QUESTIONS ON THE MATERIAL |
1. Decide whether each statement below agrees with the text on fetal pig maturity. Answer yes or no for (a), (b), and (c), and quote the deciding words of the text. (a) Perinatal deaths in pigs average 20% of the litter. (b) The metabolome of the fetuses was characterized in four fluids. (c) The analyses shown in Figure 1 used quantifications from urine spectra.
2. Quote the text on fetal pig maturity from "Relative concentrations of" to "to each metabolite.".
3. Write what comes next in the text on fetal pig maturity, beginning after its final sentence.

The maturity in fetal pigs using a multi-fluid metabolomic approach

Abstract

In mammalian species, the first days after birth are an important period for survival and the mortality rate is high before weaning. In pigs, perinatal deaths average 20% of the litter, with important economic and societal consequences. Maturity is one of the most important factors that influence piglet survival at birth. Maturity can be defined as the outcome of complex mechanisms of intra-uterine development and maturation during the last month of gestation. Here, we provide new insights into maturity obtained by studying the end of gestation at two different stages (3 weeks before term and close to term) in two breeds of pigs that strongly differ in terms of neonatal survival. We used metabolomics to characterize the phenotype, to identify biomarkers, and provide a comprehensive understanding of the metabolome of the fetuses in late gestation in three fluids (plasma, urine, and amniotic fluid). Our results show that the biological processes related to amino acid and carbohydrate metabolisms are critical for piglet maturity. We confirm the involvement of some previously described metabolites associated with delayed growth (e.g., proline and myo-inositol). Altogether, our study proposes new routes for improved characterization of piglet maturity at birth.

Figure 1

Individual and variable plots for the first two axes of the Orthogonal Projections to Latent Structures Discriminant Analyses (OPLS-DA) on $n=611$ fetuses. Figures were obtained using the quantifications from plasma spectra for both days of gestation (90 dg and 110 dg) and all genotypes (LW, MS and cross fetuses together). VIP Variable Influence on Projection.

Figure 2

Relative concentrations of some metabolites involved in amino acid metabolism (“arginine and proline metabolism” and “glycine, serine and threonine metabolism”) in plasma, urine and amniotic fluid at the two stages of gestation (90 dg and 110 dg, in red and blue respectively) and fetal genotypes (LW, MS $\times$ LW, LW $\times$ MS and MS, from left to right respectively). For the sake of clarity, only nine and seven metabolites out of 15 in plasma and 15 differential metabolites in urine are shown. Metabolites in bold are those included in the ASICS reference library. The coordinates of the y axes in boxplots can not be compared between two metabolites because the relative concentration limits of the boxplots are adapted to each metabolite.

PROVIDED DATA |
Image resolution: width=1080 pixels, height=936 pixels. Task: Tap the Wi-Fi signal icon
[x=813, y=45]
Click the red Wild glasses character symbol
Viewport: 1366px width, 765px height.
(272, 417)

TASK-BY-TASK OUTPUTS |
1.
(a) Yes: "In pigs, perinatal deaths average 20% of the litter"
(b) No: "in three fluids (plasma, urine, and amniotic fluid)"
(c) No: "Figures were obtained using the quantifications from plasma spectra"

2.
Relative concentrations of some metabolites involved in amino acid metabolism (“arginine and proline metabolism” and “glycine, serine and threonine metabolism”) in plasma, urine and amniotic fluid at the two stages of gestation (90 dg and 110 dg, in red and blue respectively) and fetal genotypes (LW, MS $\times$ LW, LW $\times$ MS and MS, from left to right respectively). For the sake of clarity, only nine and seven metabolites out of 15 in plasma and 15 differential metabolites in urine are shown. Metabolites in bold are those included in the ASICS reference library. The coordinates of the y axes in boxplots can not be compared between two metabolites because the relative concentration limits of the boxplots are adapted to each metabolite.

3.
Figure 3

Relative concentrations of some metabolites involved in the carbohydrate metabolism pathways (“galactose metabolism” and “starch and sucrose metabolism”) in plasma according to the stage of gestation (90 dg and 110 dg, in red and blue respectively) and fetal genotypes (LW, MS $\times$ LW, LW $\times$ MS and MS, from left to right, respectively). Metabolites in bold are those included in the ASICS reference library. The coordinates of the y axes in boxplots cannot be compared between two metabolites because the relative concentration limits of the boxplots are adapted to each metabolite.

Figure 4

Relative concentrations in urine according to the stage of gestation (90 dg and 110 dg, in red and blue respectively) and the fetal genotype (LW, MS $\times$ LW, LW $\times$ MS and MS, from left to right) for some metabolites in the “glutathione pathway”. For the sake of clarity, only the $\gamma$-glutamyl-cycle is represented in this figure. Metabolites in bold are those included in the ASICS reference library. The coordinates of the y axes in boxplots can not be compared between two metabolites because relative concentration limits of the boxplots are adapted to each metabolite.